Mehar Singh/DELHI

About 40% of the Indian air force's aircraft will become obsolete in the next two years, according to a report released by the Indian Government's standing committee on defence.

The report, tabled in the Indian Parliament in late December, has condemned what it calls "inexcusable" government lapses in procurement policy.

The committee also says the long-delayed Light Combat Aircraft (LCA) and air defence missile programmes were already facing the threat of technological obsolescence. In particular, it has asked the government to conduct a performance audit of the fighter project.

According to the committee, almost Rs30 billion ($640 million) has already been invested in the LCA and the Indian air force will receive the aircraft at least 32 years after the project began. Some observers doubt the aircraft will ever be bought in meaningful numbers, if at all.

According to the Indian air force, the fully developed operational aircraft will not be available before 2012, or more realistically, not before 2015, and it says there will also be "considerable delay" in the country's planned service entry of the Akash and Trishul missiles.

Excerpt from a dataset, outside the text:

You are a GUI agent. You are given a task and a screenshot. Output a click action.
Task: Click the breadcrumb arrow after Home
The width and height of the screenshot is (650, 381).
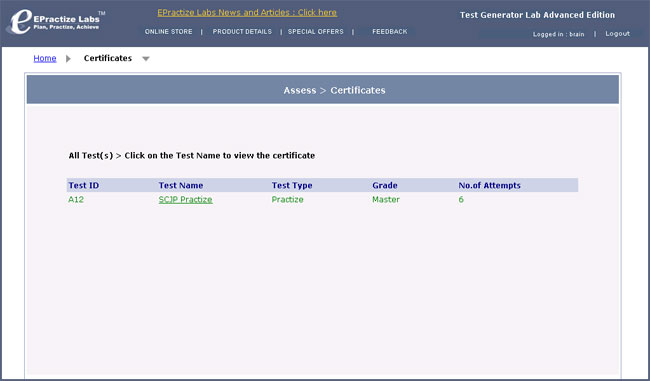coord(68,58)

The repeatedly delayed maiden test flight of the LCA, which had been scheduled for 24 December, has been delayed yet again. The defence ministry has given no new date for the test flight, saying only that it would take place "very shortly". The aircraft was rolled out in the mid-1990s.

Defence minister George Fernandes blames the delays on the international sanctions that were imposed on India in May 1998 after New Delhi conducted a series of nuclear tests.